On Thu, Apr 9, 2009 at 7:33 PM, Greg Smith <gsmith@gregsmith.com> wrote:
>>> 1) Decrease the maximum possible segment backlog so you can never get
>>> this
>>>   far behind
>>
>> I understand conceptually what you are saying, but I don't know how to
>> practically realize this. :)  Do you mean lower checkpoint_segments?
>
> Theoretically, every time the archive_command writes a new segment out you
> can immediately move that to your standby, and setup the standby to
> regularly look for those and apply them as they come in.  The fact that
> you're getting so many of them queued up suggests there's something in that
> path that isn't moving that pipeline along aggressively enough, without
> knowing more about what you're doing it's hard to say where that is.

This is our archiving command:

#!/bin/bash

echo "archiving $2.bz2"

bzip2 -k -9 -c "$1" > "/srv/pg_logs/archive/$2.bz2.tmp" || exit $?
mv "/srv/pg_logs/archive/$2.bz2.tmp" "/srv/pg_logs/archive/$2.bz2" || exit $?

scp "/srv/pg_logs/archive/$2.bz2" "w.x.y.z:/srv/logs/$2.bz2.tmp" || exit $?
ssh w.x.y.z "mv /srv/logs/$2.bz2.tmp /srv/logs/$2.bz2" || exit $?

rm "/srv/pg_logs/archive/$2.bz2" || exit $?

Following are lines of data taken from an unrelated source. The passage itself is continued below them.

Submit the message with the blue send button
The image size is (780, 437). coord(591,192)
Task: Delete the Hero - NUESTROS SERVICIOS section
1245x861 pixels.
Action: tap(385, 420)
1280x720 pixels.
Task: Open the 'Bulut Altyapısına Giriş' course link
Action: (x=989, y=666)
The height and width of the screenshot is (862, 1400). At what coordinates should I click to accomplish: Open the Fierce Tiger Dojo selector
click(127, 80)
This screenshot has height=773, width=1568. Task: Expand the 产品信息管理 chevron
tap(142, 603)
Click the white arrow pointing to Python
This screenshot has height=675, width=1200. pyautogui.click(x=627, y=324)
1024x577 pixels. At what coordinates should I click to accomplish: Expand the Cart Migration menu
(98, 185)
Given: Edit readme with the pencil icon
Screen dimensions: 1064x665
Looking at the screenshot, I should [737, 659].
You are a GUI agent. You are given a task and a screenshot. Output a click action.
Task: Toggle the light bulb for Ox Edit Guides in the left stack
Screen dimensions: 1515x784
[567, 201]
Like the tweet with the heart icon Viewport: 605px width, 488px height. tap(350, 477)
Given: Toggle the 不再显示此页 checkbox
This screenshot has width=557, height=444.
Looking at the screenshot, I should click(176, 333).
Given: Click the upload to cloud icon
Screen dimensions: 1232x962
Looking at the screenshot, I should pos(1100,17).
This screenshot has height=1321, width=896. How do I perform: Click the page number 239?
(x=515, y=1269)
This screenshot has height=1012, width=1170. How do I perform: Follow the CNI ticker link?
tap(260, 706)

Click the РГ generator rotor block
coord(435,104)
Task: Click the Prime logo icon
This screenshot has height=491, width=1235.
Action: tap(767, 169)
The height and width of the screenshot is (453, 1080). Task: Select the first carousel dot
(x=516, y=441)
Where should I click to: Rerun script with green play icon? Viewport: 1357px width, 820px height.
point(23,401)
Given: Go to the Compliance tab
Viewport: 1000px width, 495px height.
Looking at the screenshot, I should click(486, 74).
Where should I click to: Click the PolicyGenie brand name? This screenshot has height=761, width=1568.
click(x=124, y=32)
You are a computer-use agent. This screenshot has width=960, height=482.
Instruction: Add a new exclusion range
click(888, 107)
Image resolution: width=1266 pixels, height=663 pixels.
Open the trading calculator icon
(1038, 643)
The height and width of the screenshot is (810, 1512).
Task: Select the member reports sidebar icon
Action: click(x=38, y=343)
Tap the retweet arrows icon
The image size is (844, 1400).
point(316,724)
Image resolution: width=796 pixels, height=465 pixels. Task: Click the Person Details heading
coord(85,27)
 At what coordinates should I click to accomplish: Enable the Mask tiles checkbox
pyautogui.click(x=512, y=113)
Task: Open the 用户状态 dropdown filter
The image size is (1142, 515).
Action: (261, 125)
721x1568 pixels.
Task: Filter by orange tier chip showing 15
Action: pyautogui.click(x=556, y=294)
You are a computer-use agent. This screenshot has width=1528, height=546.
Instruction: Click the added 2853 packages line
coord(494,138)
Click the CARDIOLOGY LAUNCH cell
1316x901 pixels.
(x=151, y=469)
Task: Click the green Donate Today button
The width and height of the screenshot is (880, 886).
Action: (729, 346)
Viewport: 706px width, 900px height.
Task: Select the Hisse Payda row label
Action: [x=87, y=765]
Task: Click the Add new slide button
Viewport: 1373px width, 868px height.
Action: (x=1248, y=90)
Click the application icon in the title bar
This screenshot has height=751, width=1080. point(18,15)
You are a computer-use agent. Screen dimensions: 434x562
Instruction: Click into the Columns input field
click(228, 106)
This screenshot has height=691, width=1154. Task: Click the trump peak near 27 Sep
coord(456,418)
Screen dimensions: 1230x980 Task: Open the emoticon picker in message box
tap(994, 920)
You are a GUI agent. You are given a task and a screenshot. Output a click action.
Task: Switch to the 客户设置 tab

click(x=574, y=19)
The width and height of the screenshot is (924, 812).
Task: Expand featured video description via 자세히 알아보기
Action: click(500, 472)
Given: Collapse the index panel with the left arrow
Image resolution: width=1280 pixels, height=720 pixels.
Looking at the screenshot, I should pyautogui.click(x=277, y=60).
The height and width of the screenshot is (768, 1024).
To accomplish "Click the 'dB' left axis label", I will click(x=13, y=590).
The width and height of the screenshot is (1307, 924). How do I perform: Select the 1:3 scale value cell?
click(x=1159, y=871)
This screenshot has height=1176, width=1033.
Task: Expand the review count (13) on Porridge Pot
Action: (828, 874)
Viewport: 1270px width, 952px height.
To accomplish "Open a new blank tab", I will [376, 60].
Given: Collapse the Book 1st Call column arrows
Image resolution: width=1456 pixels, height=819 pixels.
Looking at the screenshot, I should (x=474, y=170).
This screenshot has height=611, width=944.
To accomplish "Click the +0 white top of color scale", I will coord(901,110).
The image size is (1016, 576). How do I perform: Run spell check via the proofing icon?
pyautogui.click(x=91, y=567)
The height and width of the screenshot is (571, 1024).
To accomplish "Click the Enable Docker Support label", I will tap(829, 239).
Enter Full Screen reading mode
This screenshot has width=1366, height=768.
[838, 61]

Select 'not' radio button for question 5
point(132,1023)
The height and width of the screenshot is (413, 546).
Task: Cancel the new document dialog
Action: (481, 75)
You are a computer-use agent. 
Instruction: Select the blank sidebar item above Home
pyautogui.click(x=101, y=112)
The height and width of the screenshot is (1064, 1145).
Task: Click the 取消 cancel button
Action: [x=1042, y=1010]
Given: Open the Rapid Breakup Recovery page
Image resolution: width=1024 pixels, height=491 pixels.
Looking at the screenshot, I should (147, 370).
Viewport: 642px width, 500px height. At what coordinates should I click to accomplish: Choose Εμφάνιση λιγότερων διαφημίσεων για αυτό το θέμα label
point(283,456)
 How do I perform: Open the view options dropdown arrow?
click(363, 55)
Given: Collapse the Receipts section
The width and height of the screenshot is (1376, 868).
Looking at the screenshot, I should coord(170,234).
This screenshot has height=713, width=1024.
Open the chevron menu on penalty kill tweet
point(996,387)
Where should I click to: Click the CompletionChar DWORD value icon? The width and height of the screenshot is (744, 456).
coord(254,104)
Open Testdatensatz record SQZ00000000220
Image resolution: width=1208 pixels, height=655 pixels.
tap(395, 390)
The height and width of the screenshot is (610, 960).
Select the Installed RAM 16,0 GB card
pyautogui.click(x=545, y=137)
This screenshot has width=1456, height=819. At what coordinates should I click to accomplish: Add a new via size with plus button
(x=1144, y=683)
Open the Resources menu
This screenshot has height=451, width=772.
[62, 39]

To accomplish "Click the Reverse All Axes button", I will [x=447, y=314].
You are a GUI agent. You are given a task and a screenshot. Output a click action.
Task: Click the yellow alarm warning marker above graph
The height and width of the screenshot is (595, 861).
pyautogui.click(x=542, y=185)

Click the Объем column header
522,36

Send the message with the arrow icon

And this is our restoring command:

#!/bin/bash

if [ "$1" == "" ] || [ "$2" == "" ]; then
    echo "dbrestore [source] [destination]"
    exit 1
fi

echo "`date`: restoring $1"

while true
do
    if [ -f "$1.bz2" ]; then
        echo "`date`: restore $1.bz2 -> $2"
        bunzip2 -d -c "$1.bz2" > "$2.tmp"
        mv "$2.tmp" "$2"
        exit 0
    fi

    if [[ "$1" =~ ".history" ]]; then
        echo "`date`: skipping $1"
        exit 1
    fi

    if [ -f "/tmp/golive" ]; then
        echo "`date`: going live"
        rm -f "/tmp/golive"
        exit 2
    fi

    sleep 5s
done

Essentially, what we do is bzip2 the file, scp it to the backup
server, and then ssh rename it.  The bzip2 is legacy from when we were
uploading to Amazon via the public internet and can go away now.  The
rename can happen in the restore script, and is something I probably
should change anyway, one less thing for the master database to do.
We create file system snapshots of the hot spares, and I periodically
purge the old log files after I've verified that we can bring the most
recent snapshot live.

We've used NFS in the past, but we're currently investigating other
distribution alternatives (primarily londiste and pgpool2).  We've
used slony in the past, but find it introduces too much administrative
overhead and is too brittle for our tastes.

Thanks again!
Bryan

Re: Minimizing Recovery Time (wal replication)

From

Simon Riggs

Date:

12 April 2009, 07:51:54

On Thu, 2009-04-09 at 14:27 -0500, Bryan Murphy wrote:
> I have two hot-spare databases that use wal archiving and continuous
> recovery mode.  I want to minimize recovery time when we have to fail
> over to one of our hot spares.  Right now, I'm seeing the following
> behavior which makes a quick recovery seem problematic:
>
> (1) hot spare applies 70 to 75 wal files (~1.1g) in 2 to 3 min period
>
> (2) hot spare pauses for 15 to 20 minutes, during this period pdflush
> consumes 99% IO (iotop).  Dirty (from /proc/meminfo) spikes to ~760mb,
> remains at that level for the first 10 minutes, and then slowly ticks
> down to 0 for the second 10 minutes.
>
> (3) goto 1

The database is performing too frequent restartpoints.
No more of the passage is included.